CURP: Codebook-based Continuous User Representation for Personalized Generation with LLMs

User modeling characterizes individuals through their preferences and behavioral patterns to enable personalized simulation and generation with Large Language Models (LLMs) in contemporary approaches. However, existing methods, whether prompt-based or training-based methods, face challenges in balancing personalization quality against computational and data efficiency. We propose a novel framework CURP, which employs a bidirectional user encoder and a discrete prototype codebook to extract multi-dimensional user traits. This design enables plug-and-play personalization with a small number of trainable parameters (about 20M parameters, about 0.2% of the total model size). Through extensive experiments on variant generation tasks, we show that CURP achieves superior performance and generalization compared to strong baselines, while offering better interpretability and scalability. The code are available at https://github.com/RaidonWong/CURP_code

💡 Research Summary

The paper introduces CURP, a novel framework for personalized generation with large language models (LLMs) that bridges the gap between lightweight prompting and heavyweight fine‑tuning. Existing approaches suffer from a trade‑off: non‑parametric prompting injects raw user histories or persona descriptions directly into the prompt, which is computationally cheap but noisy and limited in expressive power; parametric fine‑tuning (e.g., LoRA adapters or per‑user embeddings) yields high fidelity but requires a separate set of trainable parameters for each user, making it infeasible at scale. CURP resolves this tension by representing each user as a sparse combination of learnable prototypes stored in a discrete codebook.
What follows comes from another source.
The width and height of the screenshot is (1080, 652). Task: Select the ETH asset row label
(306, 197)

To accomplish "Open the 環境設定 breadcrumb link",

The architecture consists of three components: (1) a bidirectional user encoder E (based on a pretrained encoder‑only model such as Contriever) that transforms a user’s interaction history into dense vectors; (2) a prototype codebook C learned from a large behavior pool (≈150 k users, 24 M histories). Dense vectors are split into L sub‑spaces (L=4 in the experiments) and quantized via Product Quantization (PQ) into indices of K=1,000 shared prototypes. The codebook is trained with a composite loss that balances reconstruction error (L_quant), prototype diversity (L_div), and uniform usage (L_usage) to avoid collapse. (3) A lightweight MLP projects the quantized prototype embeddings into the LLM decoder’s embedding space. The projected prototypes are prepended to the current query embedding and fed into a frozen LLM decoder (Qwen‑2.5‑8B in the paper). Because the decoder remains unchanged, the method is model‑agnostic and incurs only ~20 M additional parameters (≈0.2 % of the base model).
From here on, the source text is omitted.